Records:
..............................

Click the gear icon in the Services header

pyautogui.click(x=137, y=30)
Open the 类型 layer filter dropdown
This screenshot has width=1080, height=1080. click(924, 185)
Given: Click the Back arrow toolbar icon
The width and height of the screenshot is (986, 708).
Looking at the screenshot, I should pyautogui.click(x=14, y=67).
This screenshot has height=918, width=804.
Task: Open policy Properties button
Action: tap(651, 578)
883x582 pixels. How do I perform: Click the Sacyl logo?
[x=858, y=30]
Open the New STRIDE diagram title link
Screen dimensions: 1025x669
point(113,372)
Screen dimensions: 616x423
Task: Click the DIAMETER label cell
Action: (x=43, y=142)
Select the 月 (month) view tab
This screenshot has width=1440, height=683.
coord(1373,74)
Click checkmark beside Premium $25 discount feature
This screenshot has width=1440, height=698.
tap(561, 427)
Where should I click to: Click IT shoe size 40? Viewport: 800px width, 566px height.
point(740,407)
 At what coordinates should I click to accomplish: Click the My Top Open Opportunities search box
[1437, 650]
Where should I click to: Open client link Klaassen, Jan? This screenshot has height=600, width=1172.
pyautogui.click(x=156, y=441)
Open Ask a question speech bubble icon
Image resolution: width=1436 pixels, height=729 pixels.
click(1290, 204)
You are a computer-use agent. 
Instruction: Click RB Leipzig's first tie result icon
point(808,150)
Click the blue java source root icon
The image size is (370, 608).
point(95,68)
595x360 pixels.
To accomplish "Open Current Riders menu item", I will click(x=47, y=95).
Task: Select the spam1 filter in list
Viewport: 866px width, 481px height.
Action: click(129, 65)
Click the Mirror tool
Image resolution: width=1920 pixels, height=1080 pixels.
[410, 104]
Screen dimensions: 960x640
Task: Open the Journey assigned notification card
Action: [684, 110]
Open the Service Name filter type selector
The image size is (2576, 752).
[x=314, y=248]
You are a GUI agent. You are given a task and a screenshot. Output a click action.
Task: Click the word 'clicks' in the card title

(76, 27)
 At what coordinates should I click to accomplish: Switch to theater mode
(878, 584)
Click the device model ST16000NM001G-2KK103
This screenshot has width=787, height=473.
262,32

..............................

◆ **WORK INSTRUCTIONS**
Could you recast every line of the items above as a Markdown table with the columns n and Line, numbering each row and leaving out blank lines?

◆ **RESULT OF THE TASK**
| n | Line |
|---|---|
| 1 | Click the gear icon in the Services header |
| 2 | pyautogui.click(x=137, y=30) |
| 3 | Open the 类型 layer filter dropdown |
| 4 | This screenshot has width=1080, height=1080. click(924, 185) |
| 5 | Given: Click the Back arrow toolbar icon |
| 6 | The width and height of the screenshot is (986, 708). |
| 7 | Looking at the screenshot, I should pyautogui.click(x=14, y=67). |
| 8 | This screenshot has height=918, width=804. |
| 9 | Task: Open policy Properties button |
| 10 | Action: tap(651, 578) |
| 11 | 883x582 pixels. How do I perform: Click the Sacyl logo? |
| 12 | [x=858, y=30] |
| 13 | Open the New STRIDE diagram title link |
| 14 | Screen dimensions: 1025x669 |
| 15 | point(113,372) |
| 16 | Screen dimensions: 616x423 |
| 17 | Task: Click the DIAMETER label cell |
| 18 | Action: (x=43, y=142) |
| 19 | Select the 月 (month) view tab |
| 20 | This screenshot has width=1440, height=683. |
| 21 | coord(1373,74) |
| 22 | Click checkmark beside Premium $25 discount feature |
| 23 | This screenshot has width=1440, height=698. |
| 24 | tap(561, 427) |
| 25 | Where should I click to: Click IT shoe size 40? Viewport: 800px width, 566px height. |
| 26 | point(740,407) |
| 27 |  At what coordinates should I click to accomplish: Click the My Top Open Opportunities search box |
| 28 | [1437, 650] |
| 29 | Where should I click to: Open client link Klaassen, Jan? This screenshot has height=600, width=1172. |
| 30 | pyautogui.click(x=156, y=441) |
| 31 | Open Ask a question speech bubble icon |
| 32 | Image resolution: width=1436 pixels, height=729 pixels. |
| 33 | click(1290, 204) |
| 34 | You are a computer-use agent.  |
| 35 | Instruction: Click RB Leipzig's first tie result icon |
| 36 | point(808,150) |
| 37 | Click the blue java source root icon |
| 38 | The image size is (370, 608). |
| 39 | point(95,68) |
| 40 | 595x360 pixels. |
| 41 | To accomplish "Open Current Riders menu item", I will click(x=47, y=95). |
| 42 | Task: Select the spam1 filter in list |
| 43 | Viewport: 866px width, 481px height. |
| 44 | Action: click(129, 65) |
| 45 | Click the Mirror tool |
| 46 | Image resolution: width=1920 pixels, height=1080 pixels. |
| 47 | [410, 104] |
| 48 | Screen dimensions: 960x640 |
| 49 | Task: Open the Journey assigned notification card |
| 50 | Action: [684, 110] |
| 51 | Open the Service Name filter type selector |
| 52 | The image size is (2576, 752). |
| 53 | [x=314, y=248] |
| 54 | You are a GUI agent. You are given a task and a screenshot. Output a click action. |
| 55 | Task: Click the word 'clicks' in the card title |
| 56 | (76, 27) |
| 57 |  At what coordinates should I click to accomplish: Switch to theater mode |
| 58 | (878, 584) |
| 59 | Click the device model ST16000NM001G-2KK103 |
| 60 | This screenshot has width=787, height=473. |
| 61 | 262,32 |